Professor Sandesh Sivakumaran

Location

UCL Gavin de Beer Lecture Theatre, Anatomy Building, Gower Street, London WC1E 6BT

Speaker: Professor Sandesh Sivakumaran (The University of Nottingham)
Chair: TBC
Series: Current Legal Problems 2017-18

About the lecture

Who makes international law? That is the subject of this lecture, focusing on the particular case of the law of armed conflict (international humanitarian law). Is it states and only states? Or are other actors also involved? What is the role of courts and tribunals? And where does the work of the International Committee of the Red Cross fit? The lecture will examine these questions and argue that it is the community of international humanitarian lawyers which makes international humanitarian law. It will identify the composition of the community, test the argument against key reference points in the law of armed conflict, and examine the implications of the argument.

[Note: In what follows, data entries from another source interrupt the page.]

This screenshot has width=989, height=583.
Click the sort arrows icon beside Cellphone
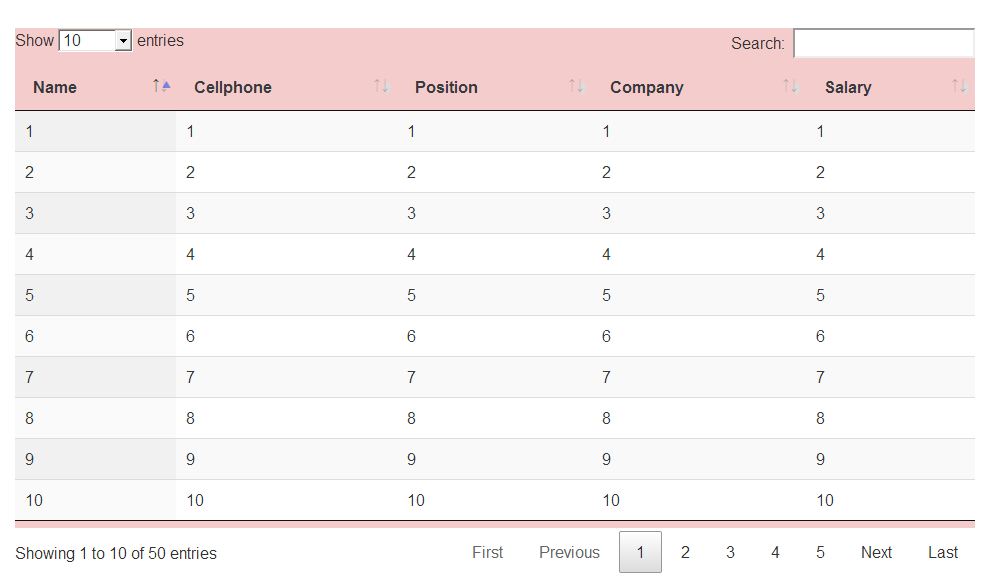[x=381, y=87]
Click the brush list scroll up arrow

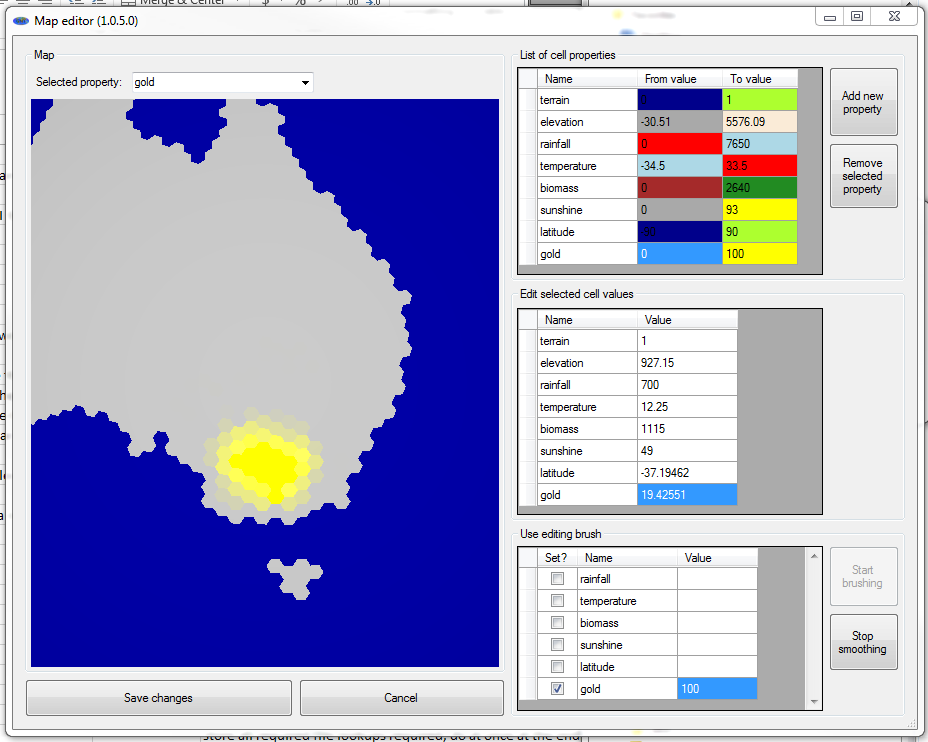coord(815,555)
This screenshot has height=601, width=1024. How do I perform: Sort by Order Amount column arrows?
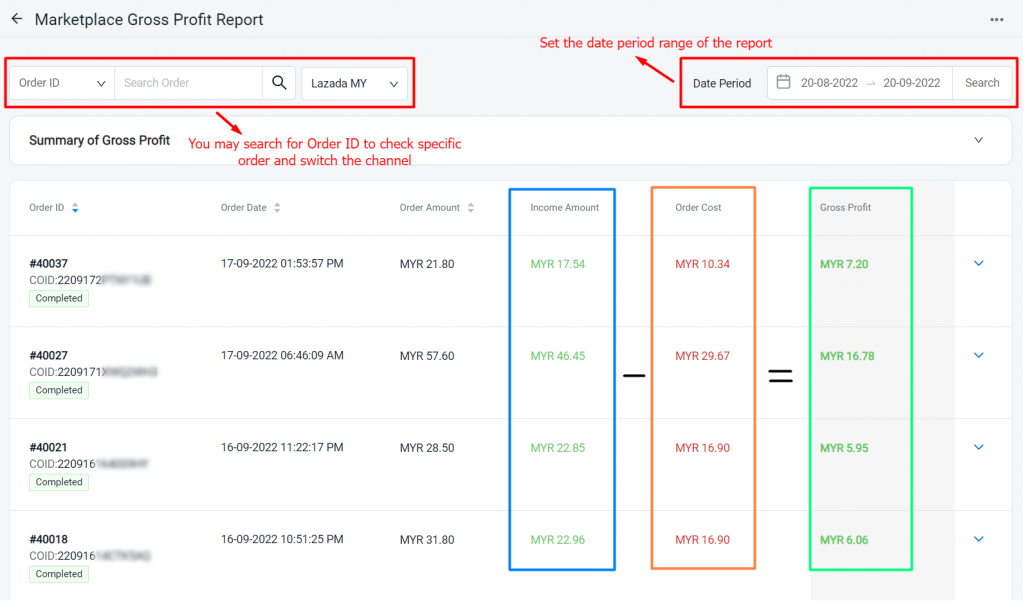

Themes and learning outcomes at a glance

  • Understand the sources of international law and the law of armed conflict
  • Insight into the making and shaping of international law in practice
  • Analysis of the actors in the international legal system

About the speaker

Sandesh Sivakumaran is Professor of Public International Law at the University of Nottingham School of Law. He is a non-resident research scholar at the United States Naval War College Stockton Center for International Law, a member of the advisory board of Geneva Call, and a member of the working group on non-state armed groups at the Centre of Competence on Humanitarian Negotiation. He is the author of The Law of Non-International Armed Conflict (2012), one of the authors of Oppenheim’s International Law: United Nations (2017) and Cases and Materials on International Law (8 ed., 2015) and co-editor of International Human Rights Law (3 ed., 2017).

About Current Legal Problems

The Current Legal Problems annual lecture series was established over sixty years ago. The lectures are public, delivered on a weekly basis and chaired by members of the judiciary.

The Current Legal Problems (CLP) annual volume is published on behalf of UCL Laws by Oxford University Press, and features scholarly articles that offer a critical analysis of important current legal issues.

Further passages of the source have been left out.